> **What you have to do**: When you answer, give every record back exactly as written.

> **Entries supplied**:
*-*-*
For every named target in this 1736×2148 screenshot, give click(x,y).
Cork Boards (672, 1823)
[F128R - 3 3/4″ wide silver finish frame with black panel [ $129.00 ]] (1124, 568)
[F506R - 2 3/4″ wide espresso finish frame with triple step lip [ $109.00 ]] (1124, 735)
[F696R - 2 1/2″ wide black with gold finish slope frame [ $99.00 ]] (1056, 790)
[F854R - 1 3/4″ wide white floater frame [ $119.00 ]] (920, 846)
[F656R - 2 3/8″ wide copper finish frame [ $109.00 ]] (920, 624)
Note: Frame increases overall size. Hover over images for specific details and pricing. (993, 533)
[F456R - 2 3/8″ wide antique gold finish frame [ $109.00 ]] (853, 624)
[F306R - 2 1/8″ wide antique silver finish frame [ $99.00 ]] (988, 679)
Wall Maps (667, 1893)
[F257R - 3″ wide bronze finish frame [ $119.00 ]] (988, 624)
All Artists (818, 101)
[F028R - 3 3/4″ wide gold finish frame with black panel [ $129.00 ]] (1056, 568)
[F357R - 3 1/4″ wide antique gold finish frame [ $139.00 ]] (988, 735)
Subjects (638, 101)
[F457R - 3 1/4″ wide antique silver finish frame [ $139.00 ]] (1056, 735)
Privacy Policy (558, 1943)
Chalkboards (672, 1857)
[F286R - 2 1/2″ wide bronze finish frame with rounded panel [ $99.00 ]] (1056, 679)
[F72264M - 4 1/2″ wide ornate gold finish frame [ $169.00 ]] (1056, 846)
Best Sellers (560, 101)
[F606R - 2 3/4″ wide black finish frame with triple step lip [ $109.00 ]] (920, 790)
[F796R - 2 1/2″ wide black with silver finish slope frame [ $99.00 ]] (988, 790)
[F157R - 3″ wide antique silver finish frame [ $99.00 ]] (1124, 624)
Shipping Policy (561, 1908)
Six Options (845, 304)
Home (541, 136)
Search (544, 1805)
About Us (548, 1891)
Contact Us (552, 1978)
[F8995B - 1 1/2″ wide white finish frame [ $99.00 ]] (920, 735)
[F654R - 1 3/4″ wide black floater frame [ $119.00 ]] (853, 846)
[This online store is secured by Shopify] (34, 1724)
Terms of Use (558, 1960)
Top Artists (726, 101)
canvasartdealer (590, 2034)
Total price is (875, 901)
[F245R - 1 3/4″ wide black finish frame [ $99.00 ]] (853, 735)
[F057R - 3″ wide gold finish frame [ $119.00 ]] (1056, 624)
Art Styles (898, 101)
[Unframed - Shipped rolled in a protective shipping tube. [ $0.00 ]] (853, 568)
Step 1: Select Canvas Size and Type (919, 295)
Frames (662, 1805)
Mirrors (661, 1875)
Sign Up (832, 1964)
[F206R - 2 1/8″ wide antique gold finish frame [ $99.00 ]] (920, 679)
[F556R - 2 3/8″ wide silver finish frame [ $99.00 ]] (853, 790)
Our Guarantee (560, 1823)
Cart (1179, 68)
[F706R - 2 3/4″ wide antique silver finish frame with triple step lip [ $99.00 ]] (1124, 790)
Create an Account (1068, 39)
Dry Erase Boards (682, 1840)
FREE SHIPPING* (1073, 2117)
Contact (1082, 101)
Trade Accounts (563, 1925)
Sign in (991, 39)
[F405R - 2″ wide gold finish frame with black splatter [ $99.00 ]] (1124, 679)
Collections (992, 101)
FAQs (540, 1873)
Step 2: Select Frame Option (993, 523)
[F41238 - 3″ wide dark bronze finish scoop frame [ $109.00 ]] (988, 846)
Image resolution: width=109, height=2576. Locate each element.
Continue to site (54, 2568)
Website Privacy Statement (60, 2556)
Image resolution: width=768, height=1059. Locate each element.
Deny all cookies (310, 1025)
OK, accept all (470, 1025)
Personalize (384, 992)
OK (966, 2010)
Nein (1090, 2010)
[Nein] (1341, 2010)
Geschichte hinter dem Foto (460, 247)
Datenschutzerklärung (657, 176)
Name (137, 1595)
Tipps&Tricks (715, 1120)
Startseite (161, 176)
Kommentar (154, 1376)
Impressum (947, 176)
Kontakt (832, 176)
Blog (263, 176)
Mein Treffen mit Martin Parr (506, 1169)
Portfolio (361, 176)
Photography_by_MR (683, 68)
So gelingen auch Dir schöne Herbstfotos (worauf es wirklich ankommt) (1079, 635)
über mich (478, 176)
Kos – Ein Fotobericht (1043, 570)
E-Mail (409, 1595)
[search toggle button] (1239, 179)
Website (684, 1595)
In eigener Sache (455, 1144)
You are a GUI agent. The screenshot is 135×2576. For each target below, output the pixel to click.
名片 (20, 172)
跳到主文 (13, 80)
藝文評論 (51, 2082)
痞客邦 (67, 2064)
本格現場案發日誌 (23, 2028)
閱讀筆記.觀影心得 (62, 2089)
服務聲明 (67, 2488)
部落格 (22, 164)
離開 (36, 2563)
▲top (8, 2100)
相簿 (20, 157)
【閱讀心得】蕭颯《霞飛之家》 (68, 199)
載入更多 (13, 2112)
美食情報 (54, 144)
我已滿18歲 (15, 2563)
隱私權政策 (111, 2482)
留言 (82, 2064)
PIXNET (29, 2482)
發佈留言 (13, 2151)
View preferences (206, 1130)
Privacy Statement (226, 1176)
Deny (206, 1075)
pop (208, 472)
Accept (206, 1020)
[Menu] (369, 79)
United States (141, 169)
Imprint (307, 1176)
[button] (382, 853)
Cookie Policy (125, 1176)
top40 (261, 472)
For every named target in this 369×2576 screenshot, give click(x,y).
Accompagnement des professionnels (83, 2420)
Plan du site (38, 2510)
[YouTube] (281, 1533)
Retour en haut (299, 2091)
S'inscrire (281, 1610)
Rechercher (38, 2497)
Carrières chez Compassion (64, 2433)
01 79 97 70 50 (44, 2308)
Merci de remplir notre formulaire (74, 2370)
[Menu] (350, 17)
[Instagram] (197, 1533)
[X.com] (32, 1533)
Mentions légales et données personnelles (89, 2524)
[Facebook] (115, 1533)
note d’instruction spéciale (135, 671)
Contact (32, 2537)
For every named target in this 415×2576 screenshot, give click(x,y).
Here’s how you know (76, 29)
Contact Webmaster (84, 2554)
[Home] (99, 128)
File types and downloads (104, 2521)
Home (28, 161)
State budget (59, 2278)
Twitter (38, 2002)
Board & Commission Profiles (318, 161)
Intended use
*-*-*
> **Completed exercise**:
For every named target in this 1736×2148 screenshot, give click(x,y).
Cork Boards (672, 1823)
[F128R - 3 3/4″ wide silver finish frame with black panel [ $129.00 ]] (1124, 568)
[F506R - 2 3/4″ wide espresso finish frame with triple step lip [ $109.00 ]] (1124, 735)
[F696R - 2 1/2″ wide black with gold finish slope frame [ $99.00 ]] (1056, 790)
[F854R - 1 3/4″ wide white floater frame [ $119.00 ]] (920, 846)
[F656R - 2 3/8″ wide copper finish frame [ $109.00 ]] (920, 624)
Note: Frame increases overall size. Hover over images for specific details and pricing. (993, 533)
[F456R - 2 3/8″ wide antique gold finish frame [ $109.00 ]] (853, 624)
[F306R - 2 1/8″ wide antique silver finish frame [ $99.00 ]] (988, 679)
Wall Maps (667, 1893)
[F257R - 3″ wide bronze finish frame [ $119.00 ]] (988, 624)
All Artists (818, 101)
[F028R - 3 3/4″ wide gold finish frame with black panel [ $129.00 ]] (1056, 568)
[F357R - 3 1/4″ wide antique gold finish frame [ $139.00 ]] (988, 735)
Subjects (638, 101)
[F457R - 3 1/4″ wide antique silver finish frame [ $139.00 ]] (1056, 735)
Privacy Policy (558, 1943)
Chalkboards (672, 1857)
[F286R - 2 1/2″ wide bronze finish frame with rounded panel [ $99.00 ]] (1056, 679)
[F72264M - 4 1/2″ wide ornate gold finish frame [ $169.00 ]] (1056, 846)
Best Sellers (560, 101)
[F606R - 2 3/4″ wide black finish frame with triple step lip [ $109.00 ]] (920, 790)
[F796R - 2 1/2″ wide black with silver finish slope frame [ $99.00 ]] (988, 790)
[F157R - 3″ wide antique silver finish frame [ $99.00 ]] (1124, 624)
Shipping Policy (561, 1908)
Six Options (845, 304)
Home (541, 136)
Search (544, 1805)
About Us (548, 1891)
Contact Us (552, 1978)
[F8995B - 1 1/2″ wide white finish frame [ $99.00 ]] (920, 735)
[F654R - 1 3/4″ wide black floater frame [ $119.00 ]] (853, 846)
[This online store is secured by Shopify] (34, 1724)
Terms of Use (558, 1960)
Top Artists (726, 101)
canvasartdealer (590, 2034)
Total price is (875, 901)
[F245R - 1 3/4″ wide black finish frame [ $99.00 ]] (853, 735)
[F057R - 3″ wide gold finish frame [ $119.00 ]] (1056, 624)
Art Styles (898, 101)
[Unframed - Shipped rolled in a protective shipping tube. [ $0.00 ]] (853, 568)
Step 1: Select Canvas Size and Type (919, 295)
Frames (662, 1805)
Mirrors (661, 1875)
Sign Up (832, 1964)
[F206R - 2 1/8″ wide antique gold finish frame [ $99.00 ]] (920, 679)
[F556R - 2 3/8″ wide silver finish frame [ $99.00 ]] (853, 790)
Our Guarantee (560, 1823)
Cart (1179, 68)
[F706R - 2 3/4″ wide antique silver finish frame with triple step lip [ $99.00 ]] (1124, 790)
Create an Account (1068, 39)
Dry Erase Boards (682, 1840)
FREE SHIPPING* (1073, 2117)
Contact (1082, 101)
Trade Accounts (563, 1925)
Sign in (991, 39)
[F405R - 2″ wide gold finish frame with black splatter [ $99.00 ]] (1124, 679)
Collections (992, 101)
FAQs (540, 1873)
Step 2: Select Frame Option (993, 523)
[F41238 - 3″ wide dark bronze finish scoop frame [ $109.00 ]] (988, 846)
Image resolution: width=109, height=2576. Locate each element.
Continue to site (54, 2568)
Website Privacy Statement (60, 2556)
Image resolution: width=768, height=1059. Locate each element.
Deny all cookies (310, 1025)
OK, accept all (470, 1025)
Personalize (384, 992)
OK (966, 2010)
Nein (1090, 2010)
[Nein] (1341, 2010)
Geschichte hinter dem Foto (460, 247)
Datenschutzerklärung (657, 176)
Name (137, 1595)
Tipps&Tricks (715, 1120)
Startseite (161, 176)
Kommentar (154, 1376)
Impressum (947, 176)
Kontakt (832, 176)
Blog (263, 176)
Mein Treffen mit Martin Parr (506, 1169)
Portfolio (361, 176)
Photography_by_MR (683, 68)
So gelingen auch Dir schöne Herbstfotos (worauf es wirklich ankommt) (1079, 635)
über mich (478, 176)
Kos – Ein Fotobericht (1043, 570)
E-Mail (409, 1595)
[search toggle button] (1239, 179)
Website (684, 1595)
In eigener Sache (455, 1144)
You are a GUI agent. The screenshot is 135×2576. For each target below, output the pixel to click.
名片 (20, 172)
跳到主文 (13, 80)
藝文評論 (51, 2082)
痞客邦 (67, 2064)
本格現場案發日誌 (23, 2028)
閱讀筆記.觀影心得 (62, 2089)
服務聲明 (67, 2488)
部落格 (22, 164)
離開 (36, 2563)
▲top (8, 2100)
相簿 (20, 157)
【閱讀心得】蕭颯《霞飛之家》 (68, 199)
載入更多 (13, 2112)
美食情報 (54, 144)
我已滿18歲 (15, 2563)
隱私權政策 (111, 2482)
留言 (82, 2064)
PIXNET (29, 2482)
發佈留言 (13, 2151)
View preferences (206, 1130)
Privacy Statement (226, 1176)
Deny (206, 1075)
pop (208, 472)
Accept (206, 1020)
[Menu] (369, 79)
United States (141, 169)
Imprint (307, 1176)
[button] (382, 853)
Cookie Policy (125, 1176)
top40 (261, 472)
For every named target in this 369×2576 screenshot, give click(x,y).
Accompagnement des professionnels (83, 2420)
Plan du site (38, 2510)
[YouTube] (281, 1533)
Retour en haut (299, 2091)
S'inscrire (281, 1610)
Rechercher (38, 2497)
Carrières chez Compassion (64, 2433)
01 79 97 70 50 (44, 2308)
Merci de remplir notre formulaire (74, 2370)
[Menu] (350, 17)
[Instagram] (197, 1533)
[X.com] (32, 1533)
Mentions légales et données personnelles (89, 2524)
[Facebook] (115, 1533)
note d’instruction spéciale (135, 671)
Contact (32, 2537)
For every named target in this 415×2576 screenshot, give click(x,y).
Here’s how you know (76, 29)
Contact Webmaster (84, 2554)
[Home] (99, 128)
File types and downloads (104, 2521)
Home (28, 161)
State budget (59, 2278)
Twitter (38, 2002)
Board & Commission Profiles (318, 161)
Intended use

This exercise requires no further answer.